What is required: Nothing but the lines from the one with "Given: Open the" through the end of the listing should be reproduced, each exactly and with pictures omitted.
*** Opening Records for this exercise ***
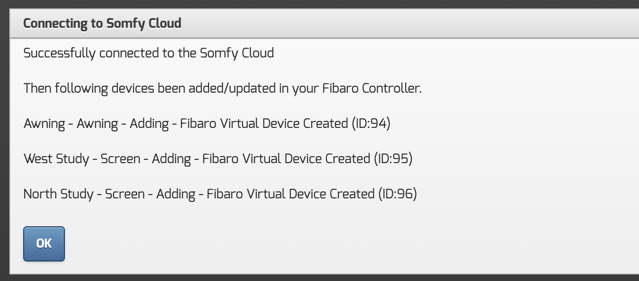
Task: Select the West Study screen device line
Action: click(218, 159)
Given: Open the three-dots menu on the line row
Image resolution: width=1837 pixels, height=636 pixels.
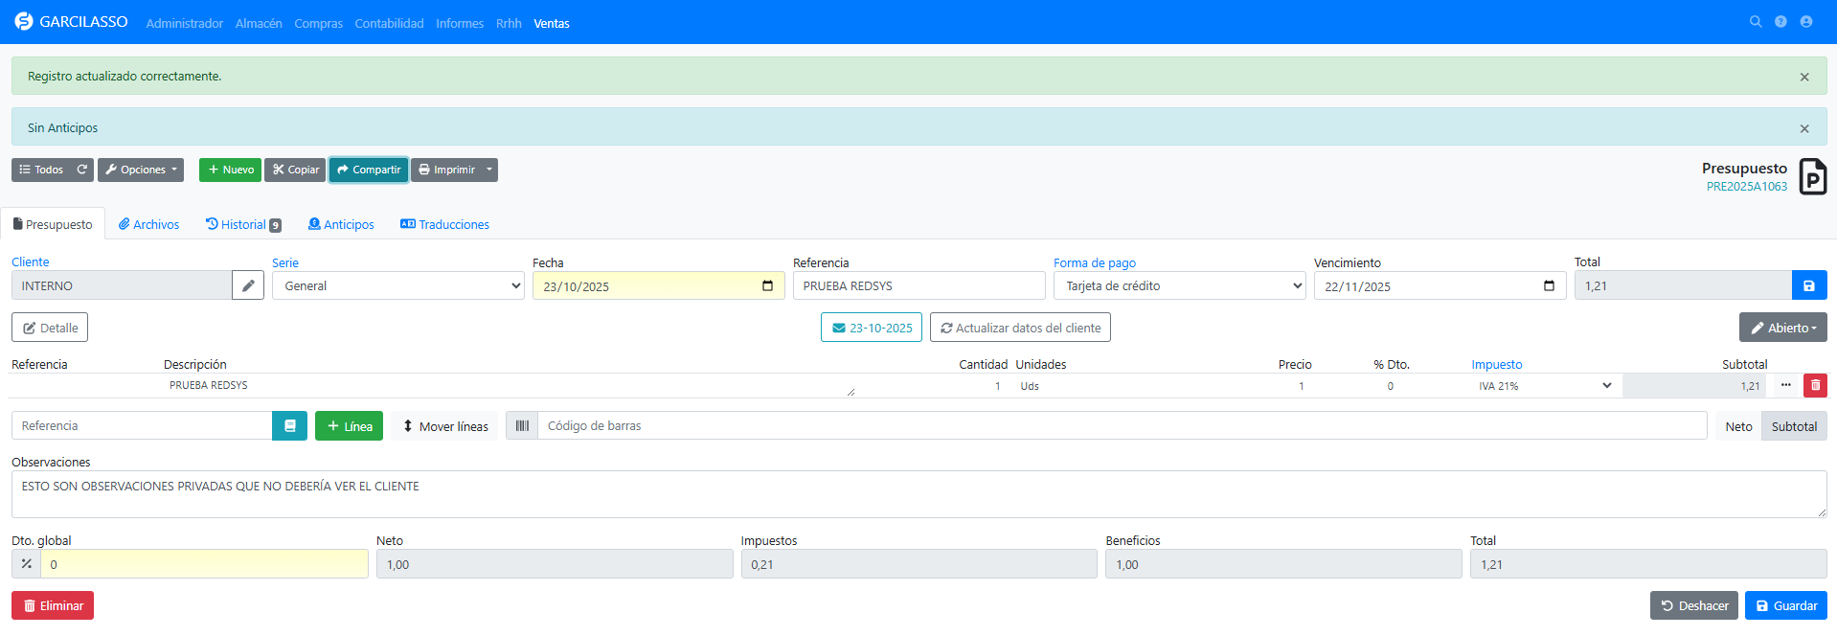Looking at the screenshot, I should (1786, 385).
*** Closing Records for this exercise ***
Response to the task:
Given: Open the three-dots menu on the line row
Image resolution: width=1837 pixels, height=636 pixels.
Looking at the screenshot, I should (1786, 385).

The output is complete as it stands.